Digne de son rang, Descombes toisa le hobereau. Bastian lui répondit avec un sourire lupin. De sa main libre, il tapota sa dague.

  • Oseriez-vous me menacer ? cracha le Duc du bout des dents. Sur la seule foi de ce buvard ?
  • Je ne vous menace pas messire. Simplement, vous avez manifestement manqué à votre promesse de non-agression, violé le traité de paix inhérent à votre sujétion à la couronne en envoyant des mercenaires sur nos terres, comme le prouve ce document, vous attentez sciemment à nos biens et à nos hommes ! J'exige réparation, devant les Ancêtre.
  • Vous souhaitez l'Ordalie ? siffla le Baron.
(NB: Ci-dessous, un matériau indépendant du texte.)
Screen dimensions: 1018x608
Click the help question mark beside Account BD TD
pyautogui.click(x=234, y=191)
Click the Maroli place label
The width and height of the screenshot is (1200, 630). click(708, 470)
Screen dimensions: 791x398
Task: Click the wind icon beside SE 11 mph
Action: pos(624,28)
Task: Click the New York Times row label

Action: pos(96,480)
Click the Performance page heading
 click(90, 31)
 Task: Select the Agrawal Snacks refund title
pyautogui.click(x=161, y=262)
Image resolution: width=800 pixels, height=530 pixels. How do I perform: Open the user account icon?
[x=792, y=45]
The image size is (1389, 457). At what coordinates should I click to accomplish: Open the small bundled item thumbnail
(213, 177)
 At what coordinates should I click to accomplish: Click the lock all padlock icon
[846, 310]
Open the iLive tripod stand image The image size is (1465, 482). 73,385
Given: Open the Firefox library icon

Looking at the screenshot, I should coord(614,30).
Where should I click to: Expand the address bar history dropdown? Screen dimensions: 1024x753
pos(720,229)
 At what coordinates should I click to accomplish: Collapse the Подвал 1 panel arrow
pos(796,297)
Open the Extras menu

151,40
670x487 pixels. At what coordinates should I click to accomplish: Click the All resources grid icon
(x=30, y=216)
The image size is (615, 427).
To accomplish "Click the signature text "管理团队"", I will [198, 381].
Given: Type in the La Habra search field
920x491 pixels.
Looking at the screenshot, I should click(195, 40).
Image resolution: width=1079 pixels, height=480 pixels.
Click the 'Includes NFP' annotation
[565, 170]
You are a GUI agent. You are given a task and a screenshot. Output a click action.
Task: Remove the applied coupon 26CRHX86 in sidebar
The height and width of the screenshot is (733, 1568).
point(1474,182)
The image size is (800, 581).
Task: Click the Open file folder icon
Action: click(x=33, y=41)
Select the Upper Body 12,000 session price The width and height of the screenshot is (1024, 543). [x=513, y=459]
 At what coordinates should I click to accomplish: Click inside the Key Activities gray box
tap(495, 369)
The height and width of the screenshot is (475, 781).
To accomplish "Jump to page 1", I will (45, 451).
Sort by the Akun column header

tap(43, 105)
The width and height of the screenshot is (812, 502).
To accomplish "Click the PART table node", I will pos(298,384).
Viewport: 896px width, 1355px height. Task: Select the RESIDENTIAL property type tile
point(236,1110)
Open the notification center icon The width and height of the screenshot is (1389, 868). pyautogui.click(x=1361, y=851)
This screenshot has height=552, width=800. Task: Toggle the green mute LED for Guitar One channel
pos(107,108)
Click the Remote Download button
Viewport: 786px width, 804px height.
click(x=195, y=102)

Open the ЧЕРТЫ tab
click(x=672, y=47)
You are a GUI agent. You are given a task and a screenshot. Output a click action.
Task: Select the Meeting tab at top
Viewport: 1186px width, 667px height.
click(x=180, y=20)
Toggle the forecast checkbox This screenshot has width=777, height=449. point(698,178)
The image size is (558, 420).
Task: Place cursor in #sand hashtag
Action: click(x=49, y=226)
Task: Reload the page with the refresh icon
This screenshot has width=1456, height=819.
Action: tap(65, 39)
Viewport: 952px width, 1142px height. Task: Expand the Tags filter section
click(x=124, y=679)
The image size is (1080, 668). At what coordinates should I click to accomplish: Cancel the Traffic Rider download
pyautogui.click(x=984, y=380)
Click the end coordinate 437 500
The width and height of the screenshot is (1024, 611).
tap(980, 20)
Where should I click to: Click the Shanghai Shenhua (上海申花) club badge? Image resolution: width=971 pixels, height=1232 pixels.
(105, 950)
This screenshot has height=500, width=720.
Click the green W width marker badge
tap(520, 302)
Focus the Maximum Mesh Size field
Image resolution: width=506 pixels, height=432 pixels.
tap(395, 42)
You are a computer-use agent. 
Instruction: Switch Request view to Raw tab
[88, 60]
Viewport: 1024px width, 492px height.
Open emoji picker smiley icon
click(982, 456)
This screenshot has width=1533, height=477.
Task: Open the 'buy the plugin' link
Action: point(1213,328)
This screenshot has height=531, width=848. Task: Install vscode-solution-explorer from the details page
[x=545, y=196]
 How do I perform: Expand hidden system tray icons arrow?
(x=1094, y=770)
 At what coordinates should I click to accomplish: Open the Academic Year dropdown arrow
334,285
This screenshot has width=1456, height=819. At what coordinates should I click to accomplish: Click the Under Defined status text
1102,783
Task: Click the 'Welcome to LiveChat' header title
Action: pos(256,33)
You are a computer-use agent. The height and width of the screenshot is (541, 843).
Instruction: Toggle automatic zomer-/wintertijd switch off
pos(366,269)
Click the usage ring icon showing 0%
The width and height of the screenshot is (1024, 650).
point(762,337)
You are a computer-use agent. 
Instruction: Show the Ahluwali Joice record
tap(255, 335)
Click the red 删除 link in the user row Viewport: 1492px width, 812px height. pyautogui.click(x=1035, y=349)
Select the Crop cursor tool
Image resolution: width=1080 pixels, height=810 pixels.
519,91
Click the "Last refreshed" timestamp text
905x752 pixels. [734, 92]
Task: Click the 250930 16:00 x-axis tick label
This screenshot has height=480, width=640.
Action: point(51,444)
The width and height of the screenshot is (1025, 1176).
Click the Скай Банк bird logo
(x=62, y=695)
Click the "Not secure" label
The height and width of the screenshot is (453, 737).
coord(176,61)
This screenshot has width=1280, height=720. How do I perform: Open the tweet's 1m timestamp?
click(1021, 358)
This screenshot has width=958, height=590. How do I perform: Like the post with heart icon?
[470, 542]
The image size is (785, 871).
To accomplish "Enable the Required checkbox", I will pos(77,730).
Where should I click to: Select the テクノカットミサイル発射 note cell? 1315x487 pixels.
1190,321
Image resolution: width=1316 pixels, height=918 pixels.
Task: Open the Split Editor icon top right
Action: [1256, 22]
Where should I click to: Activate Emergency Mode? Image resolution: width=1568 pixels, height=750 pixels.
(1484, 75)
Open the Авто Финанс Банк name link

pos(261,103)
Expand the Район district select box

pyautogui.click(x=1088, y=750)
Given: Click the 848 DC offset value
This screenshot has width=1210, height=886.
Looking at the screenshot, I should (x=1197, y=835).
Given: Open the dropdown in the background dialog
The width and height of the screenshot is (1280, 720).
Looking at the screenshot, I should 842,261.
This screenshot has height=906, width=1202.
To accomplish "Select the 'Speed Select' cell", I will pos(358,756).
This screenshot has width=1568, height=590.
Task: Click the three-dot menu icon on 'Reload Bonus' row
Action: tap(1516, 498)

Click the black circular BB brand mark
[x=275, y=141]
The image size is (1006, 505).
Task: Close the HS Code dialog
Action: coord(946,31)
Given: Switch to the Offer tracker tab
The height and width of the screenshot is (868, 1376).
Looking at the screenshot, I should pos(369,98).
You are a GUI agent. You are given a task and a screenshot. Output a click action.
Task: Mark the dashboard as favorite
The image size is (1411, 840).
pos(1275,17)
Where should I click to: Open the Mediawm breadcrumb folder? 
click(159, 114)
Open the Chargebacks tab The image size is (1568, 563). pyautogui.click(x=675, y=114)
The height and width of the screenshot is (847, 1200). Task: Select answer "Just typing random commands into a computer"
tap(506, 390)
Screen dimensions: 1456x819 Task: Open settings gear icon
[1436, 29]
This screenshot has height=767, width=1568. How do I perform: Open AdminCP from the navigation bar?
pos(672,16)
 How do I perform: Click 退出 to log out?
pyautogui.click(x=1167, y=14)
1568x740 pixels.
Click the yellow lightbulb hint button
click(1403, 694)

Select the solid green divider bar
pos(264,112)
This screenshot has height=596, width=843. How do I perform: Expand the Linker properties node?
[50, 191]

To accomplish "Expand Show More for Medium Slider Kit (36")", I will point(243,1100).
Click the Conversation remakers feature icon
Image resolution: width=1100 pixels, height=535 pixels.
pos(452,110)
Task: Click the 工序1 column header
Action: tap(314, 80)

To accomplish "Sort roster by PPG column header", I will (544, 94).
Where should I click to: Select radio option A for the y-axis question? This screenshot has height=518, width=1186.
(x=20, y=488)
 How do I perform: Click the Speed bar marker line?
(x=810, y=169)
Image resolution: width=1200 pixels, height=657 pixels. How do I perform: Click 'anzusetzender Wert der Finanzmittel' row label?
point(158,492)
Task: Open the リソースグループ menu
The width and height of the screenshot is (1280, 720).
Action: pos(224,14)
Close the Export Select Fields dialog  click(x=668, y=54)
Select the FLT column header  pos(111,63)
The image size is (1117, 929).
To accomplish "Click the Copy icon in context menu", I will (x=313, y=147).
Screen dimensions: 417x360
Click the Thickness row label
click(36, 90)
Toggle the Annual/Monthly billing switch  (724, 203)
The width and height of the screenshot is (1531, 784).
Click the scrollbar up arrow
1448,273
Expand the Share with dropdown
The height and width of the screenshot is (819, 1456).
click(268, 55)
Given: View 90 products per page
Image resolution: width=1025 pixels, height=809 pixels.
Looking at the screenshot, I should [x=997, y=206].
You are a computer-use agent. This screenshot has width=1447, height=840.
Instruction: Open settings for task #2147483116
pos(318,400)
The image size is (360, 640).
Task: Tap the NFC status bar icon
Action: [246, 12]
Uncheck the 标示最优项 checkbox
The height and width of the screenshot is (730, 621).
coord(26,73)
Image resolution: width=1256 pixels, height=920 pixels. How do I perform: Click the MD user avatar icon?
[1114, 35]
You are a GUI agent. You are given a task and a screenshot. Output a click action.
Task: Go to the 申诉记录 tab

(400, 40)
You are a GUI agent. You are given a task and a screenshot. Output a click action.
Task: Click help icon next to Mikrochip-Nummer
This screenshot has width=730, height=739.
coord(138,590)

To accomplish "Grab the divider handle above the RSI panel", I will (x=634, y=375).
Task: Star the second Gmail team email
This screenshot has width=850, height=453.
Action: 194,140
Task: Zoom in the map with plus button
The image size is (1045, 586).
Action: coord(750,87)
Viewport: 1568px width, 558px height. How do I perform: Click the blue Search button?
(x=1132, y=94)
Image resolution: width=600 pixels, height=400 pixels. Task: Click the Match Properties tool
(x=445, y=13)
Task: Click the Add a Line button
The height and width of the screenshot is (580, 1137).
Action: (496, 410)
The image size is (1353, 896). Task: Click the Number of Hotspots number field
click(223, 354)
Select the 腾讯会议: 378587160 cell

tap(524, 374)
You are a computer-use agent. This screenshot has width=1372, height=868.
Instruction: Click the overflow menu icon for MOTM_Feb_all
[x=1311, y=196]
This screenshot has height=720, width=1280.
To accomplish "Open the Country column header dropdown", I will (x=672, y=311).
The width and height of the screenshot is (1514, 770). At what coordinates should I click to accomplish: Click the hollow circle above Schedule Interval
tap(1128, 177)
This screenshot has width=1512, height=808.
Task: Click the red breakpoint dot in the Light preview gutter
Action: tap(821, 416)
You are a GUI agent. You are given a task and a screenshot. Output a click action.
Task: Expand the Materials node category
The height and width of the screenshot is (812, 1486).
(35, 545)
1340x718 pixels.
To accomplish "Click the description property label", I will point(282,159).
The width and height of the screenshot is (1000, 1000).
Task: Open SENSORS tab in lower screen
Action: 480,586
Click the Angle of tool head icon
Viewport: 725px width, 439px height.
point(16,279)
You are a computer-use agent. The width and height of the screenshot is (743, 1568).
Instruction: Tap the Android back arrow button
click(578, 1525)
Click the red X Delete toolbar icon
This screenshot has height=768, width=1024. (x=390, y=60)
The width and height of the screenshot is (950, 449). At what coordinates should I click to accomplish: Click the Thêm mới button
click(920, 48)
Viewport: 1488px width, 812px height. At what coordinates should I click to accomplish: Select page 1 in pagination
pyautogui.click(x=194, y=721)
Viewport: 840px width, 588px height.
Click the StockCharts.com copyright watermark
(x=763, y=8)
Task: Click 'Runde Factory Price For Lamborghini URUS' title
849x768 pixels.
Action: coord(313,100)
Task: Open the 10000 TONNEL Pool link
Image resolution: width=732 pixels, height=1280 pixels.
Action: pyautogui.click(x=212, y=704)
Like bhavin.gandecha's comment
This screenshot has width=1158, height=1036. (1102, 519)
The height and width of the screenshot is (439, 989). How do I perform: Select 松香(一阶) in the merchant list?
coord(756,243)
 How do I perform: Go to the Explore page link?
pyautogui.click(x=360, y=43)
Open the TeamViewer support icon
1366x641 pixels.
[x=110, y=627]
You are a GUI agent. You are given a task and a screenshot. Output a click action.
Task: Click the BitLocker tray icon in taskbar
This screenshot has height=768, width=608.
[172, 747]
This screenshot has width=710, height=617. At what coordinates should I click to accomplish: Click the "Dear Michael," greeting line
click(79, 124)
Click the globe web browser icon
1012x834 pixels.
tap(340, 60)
Thomas répondit aussitôt :

  • Oui messires. Vous êtes libres de quitter ces terres avec la désapprobation de vos Ancêtres. Ou de défendre l'honneur de votre nom. Que ceux-là mêmes qui ont lié nos noms à des engagements que vous n'avez pas respecté décident que vous l'emportiez, vous lavant de cet outrage, ou ne vous désignent coupables. Auquel cas, vous répondrez de vos actes devant le Roi et les prêtres, comme l'ont décidés nos Ancêtres à tous. Le choix vous revient.

Les deux étrangers prirent le temps de la réflexion. Selon les lois, ils ne pouvaient se concerter. Leurs prochaines paroles devaient servir à donner leur décision. Le Duc se prononça au bout de trois minutes, temps que Bastian mit à profit pour ranger ses riches pelisses, montrant son armure de cuir et le riche fourreau d'une dague. Ombre savait qu'il s'agissait de sa dague rituelle pour le Culte des Vents, mais cela passait aisément pour une défense habituelle dans la noblesse.

La moustache du Baron Wulik ne cessait de s'agiter. Il devinait sans peine qu'il s'agissait d'un coup fourré et préparé. Il ne pouvait pas demander qui serait désigné comme champion. Pas sans risquer de jeter plus de déshonneur encore sur son nom. L'assemblée attendit sa décision dans un silence tendu.

  • Je défendrais l'honneur de mon nom, guidé par mes Ancêtres, trancha le Baron.